C'est aussi l'impression qui se dégage à Sarcelles, lieu d'implantation de la communauté juive séfarade depuis les années 1960, où les musulmans d'origine arabe ou africaine sont également nombreux. Au milieu des barres grises, quelque 80 nationalités se côtoient. Deux mosquées, six synagogues et trois églises : les lieux religieux sont à l'image de ce mélange. Ici aussi la tension est montée très fortement, mais plus tardivement qu'ailleurs. Dans le même quartier, par une nuit de la fin juillet, deux écoles juives ont été visées : l'une a été cambriolée, l'autre a reçu un cocktail Molotov et des pierres. Depuis, à en croire les autorités religieuses, la tension n'est pas retombée. "Des fidèles sont régulièrement agressés et insultés du côté de la cité Chantepie. On a des gens qui ont peur de venir à l'office du soir parce qu'ils se font cracher dessus", assure Mosche Cohen-Sabban, coprésident de la communauté.

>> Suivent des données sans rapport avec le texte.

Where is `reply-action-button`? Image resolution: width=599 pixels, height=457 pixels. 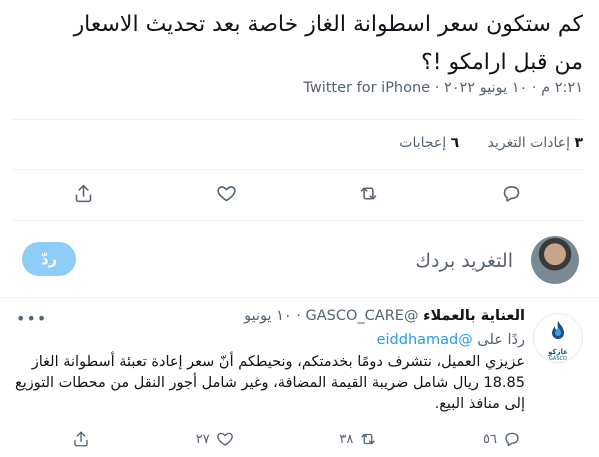 reply-action-button is located at coordinates (512, 193).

La liste des petites vexations rapportées est longue : des injures, des graffitis sur les boîtes aux lettres, un rabbin harcelé tous les vendredis soir. "Il y a une recrudescence d'actes de délinquance qui visent la communauté. C'est ça qui est angoissant. Mais ce ne sont pas toujours des actes antisémites. J'ai l'impression que ces jeunes agressent ceux qu'ils voient comme les bourgeois de Sarcelles", nuance Marc Djebali, président de la communauté, qui assure avoir d'"excellents rapports" avec les musulmans. A ses yeux, les pouvoirs publics doivent "être en éveil" : "Il faut que la police soit en mesure de discerner les actes antisémites des autres petites délinquances." "Sarcelles est très stigmatisée, mais l'antisémitisme n'y est pas plus fort qu'ailleurs", jure de son côté Jeanine Cohen-Haddad, conseillère municipale. "C'est vrai que des tabous ont sauté, mais pas seulement contre les juifs ; aussi contre les Arabes et les Noirs."

"DANS LE LANGAGE COURANT"

Le constat est largement partagé : Saïd Rahmani, chargé des manifestations culturelles à la mairie, estime que "le regain de xénophobie touche toutes les communautés". "Dans le collège où je travaille, les gamins s'insultent régulièrement en se traitant de "Sale juif !" ou "Sale Noir !" C'est passé dans le langage courant, et il faut lutter contre. Mais de là à y voir une banalisation de l'antisémitisme, non !", argumente Mourad Boughanda, conseiller municipal élu sur une liste de jeunes divers gauche. Le maire, François Pupponi (PS), assure avoir "redoublé de vigilance" : "Nous ne voulons pas banaliser ces actes, même s'ils demeurent marginaux. J'ai demandé à la police de prendre toutes les plaintes au sérieux." Une cellule de veille a été mise en place avec les autorités consistoriales du département.

Le 20 janvier, tous les élus, toutes origines et tendances confondues, ont participé au rassemblement de la communauté de Sarcelles destiné à protester contre l'incendie de la synagogue voisine de Goussainville. Pour montrer qu'on peut continuer à vivre ensemble à Sarcelles.